I quickly discovered Julia was very interested in who she was and where she came from. She was indeed living in her own world — the Ghost Kingdom! Julia explained she likely shared her hair and eye color with her birth mom.

“She must like to dance because I do,” Julia said.

She planned to live with her birth mom for one year when she turned 18. Julia “knew” she had six brothers and “hopefully a little sister.” Julia had much to tell and I suspected part of her anger was that no one else seemed interested in her internal world. Kids Julia’s age aren’t going to initiate a conversation about adoption unless they are 100% sure it’s safe to do so. They want their parents to start these dialogues.

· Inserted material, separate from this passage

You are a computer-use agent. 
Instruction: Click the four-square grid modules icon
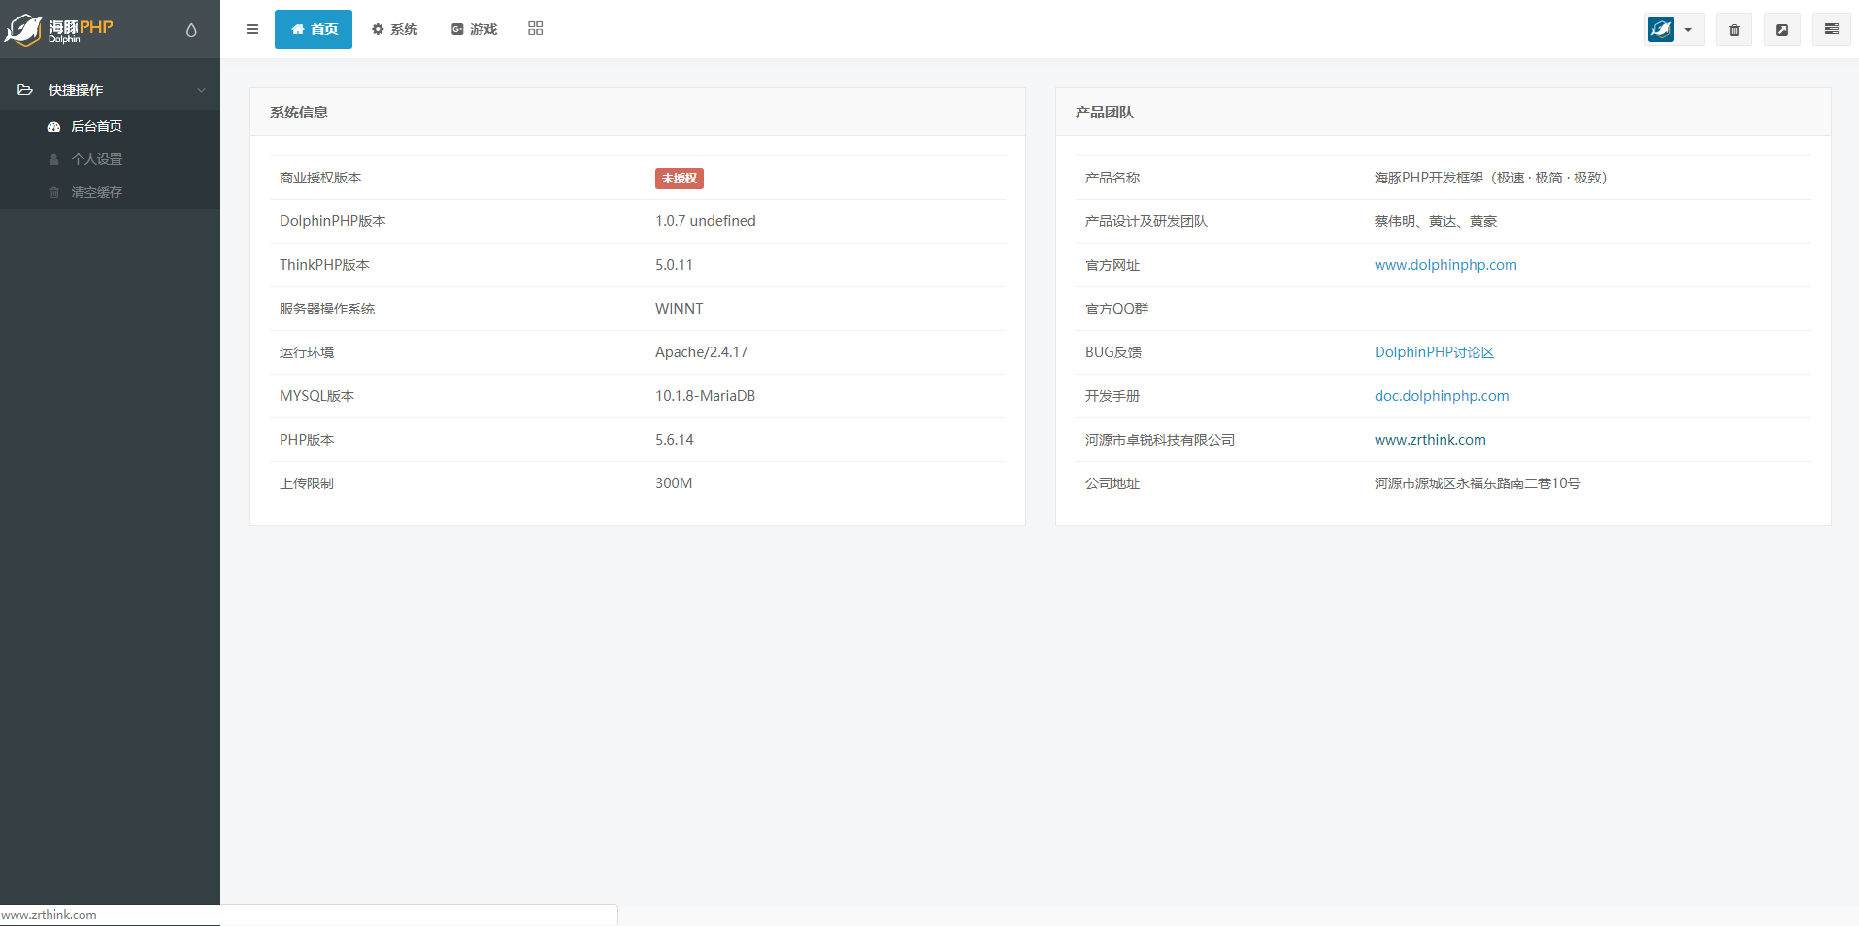(536, 29)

6. The adoptee’s desire to search is not a rejection of the adoptive parents.
Part of knowing who you are is knowing where you came from. Search is about the adoptee’s history and histories have a beginning. For adoptees, their beginning started before they joined their adoptive family.

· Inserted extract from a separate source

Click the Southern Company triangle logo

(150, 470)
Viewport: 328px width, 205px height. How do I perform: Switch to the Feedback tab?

Many adoptees deny their desire to search thinking that they are going to hurt their adoptive parents’ feelings. This is a common theme, even among adoptees who have their adoptive parents’ support. Adoptees want and need assurance and more assurance that parents can “handle” the desire to know where they came from. Adoptees might even want their parents to collaborate and assist in the search.

Because they fear hurting the adoptive parents, many adoptees wait until one or both parents are dead to search. They embark on a search only to discover that their birth parent is also dead. The adoptee then suffers a second loss of the parent he or she never knew.

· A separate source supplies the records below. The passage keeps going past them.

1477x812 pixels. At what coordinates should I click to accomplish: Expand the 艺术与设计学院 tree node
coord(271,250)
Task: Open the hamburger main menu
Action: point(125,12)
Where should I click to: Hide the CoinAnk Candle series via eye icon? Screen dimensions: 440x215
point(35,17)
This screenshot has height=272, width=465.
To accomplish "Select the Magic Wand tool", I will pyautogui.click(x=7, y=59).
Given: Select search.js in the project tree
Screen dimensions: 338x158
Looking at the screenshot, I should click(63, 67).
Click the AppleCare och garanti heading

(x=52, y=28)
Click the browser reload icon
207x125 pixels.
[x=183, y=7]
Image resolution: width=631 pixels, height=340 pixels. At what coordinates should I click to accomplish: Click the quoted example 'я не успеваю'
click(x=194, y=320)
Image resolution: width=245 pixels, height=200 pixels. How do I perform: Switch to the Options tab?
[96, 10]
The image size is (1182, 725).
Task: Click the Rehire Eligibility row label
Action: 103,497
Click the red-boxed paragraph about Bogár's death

7. Adoptees want to belong. They want to connect and feel connected.
Like everyone else, adoptees strive to find connection and acceptance. Although this idea of affiliation is sometimes inherent with those we are biologically related to, adoptees can find connection through support groups, interaction with other adoptees or identification with their birth country. Adopted children can be encouraged to develop interests and hobbies in line with their adoptive families. Interests and hobbies that are diverse should also be fully embraced, encouraged and supported.

8. Adoption is hard.
When an infant or child is separated from his or her birthmother, it is undeniably a traumatic event. All of the once-familiar sights, sounds and sensations are gone, and the infant is placed in a dangerous situation — dangerous that is, perceived by the infant. The only part of the brain that is fully developed at birth is the brain stem that regulates the sympathetic nervous system, that is, the fight, flight or freeze response. The parasympathetic ability to self-soothe isn’t available and baby needs his or her familiar mom to act as the soothing agent to help with self-regulation but she’s not there. Events that happen age 0-3 are encoded as implicit memories and become embodied because they place before language develops. Adoptive parents can be sensitive to this and later help put explicit language to the felt experience for their child.